## [TASK STATEMENT]
Return, from the lines below, each one that includes the word "computer".

## [DATA SECTION]
-*-

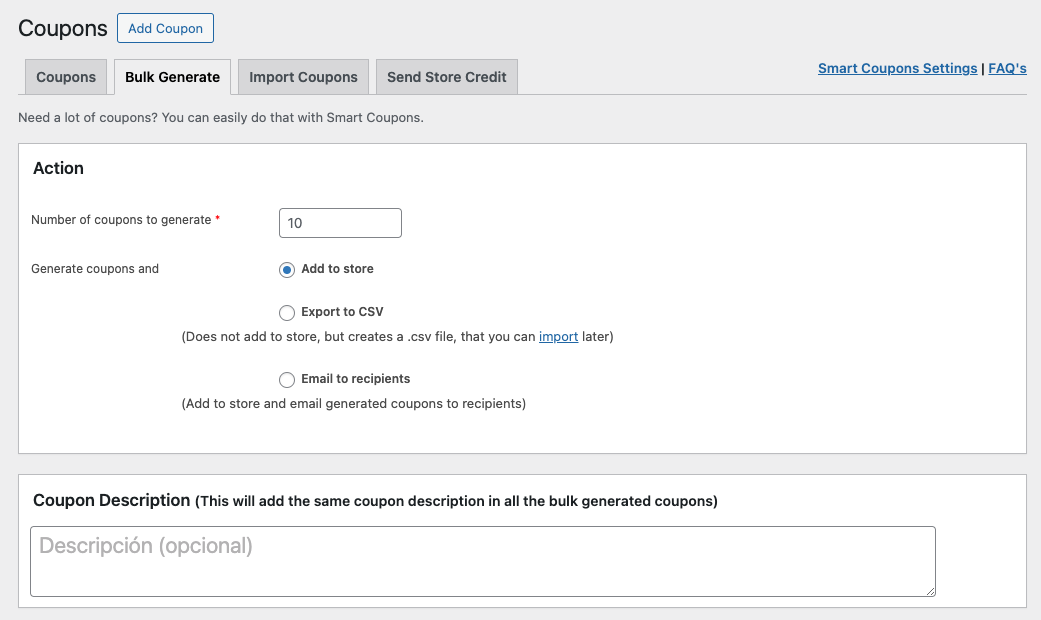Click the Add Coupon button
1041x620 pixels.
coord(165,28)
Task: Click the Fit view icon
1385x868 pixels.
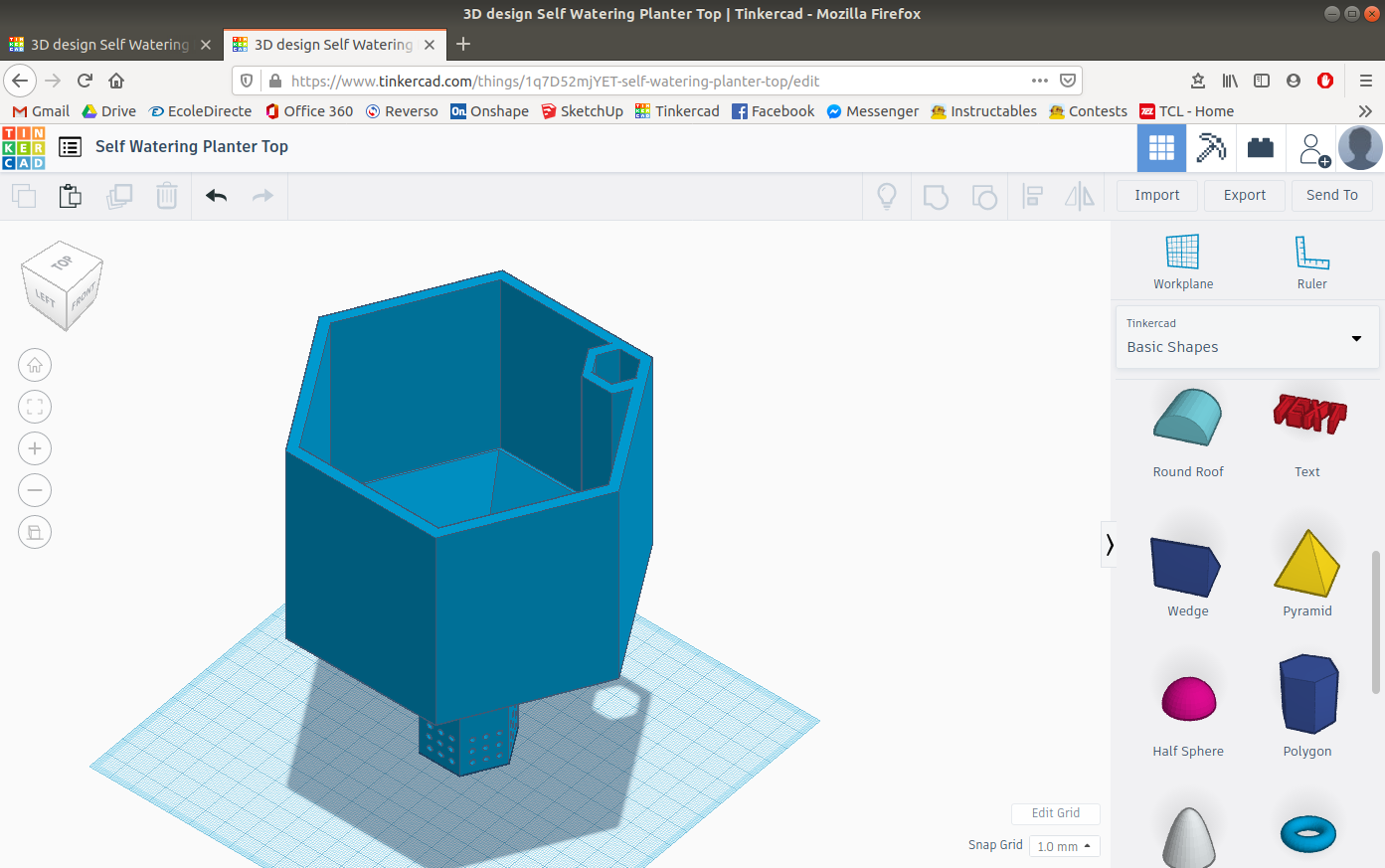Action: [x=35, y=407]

-*-

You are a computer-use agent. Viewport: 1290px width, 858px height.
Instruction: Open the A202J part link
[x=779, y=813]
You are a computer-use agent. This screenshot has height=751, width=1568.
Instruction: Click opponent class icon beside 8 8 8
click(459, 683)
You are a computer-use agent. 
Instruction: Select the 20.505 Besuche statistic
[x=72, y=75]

-*-

## [PROBLEM SOLUTION]
You are a computer-use agent. Viewport: 1290px width, 858px height.
You are a computer-use agent. This screenshot has height=751, width=1568.
You are a computer-use agent. 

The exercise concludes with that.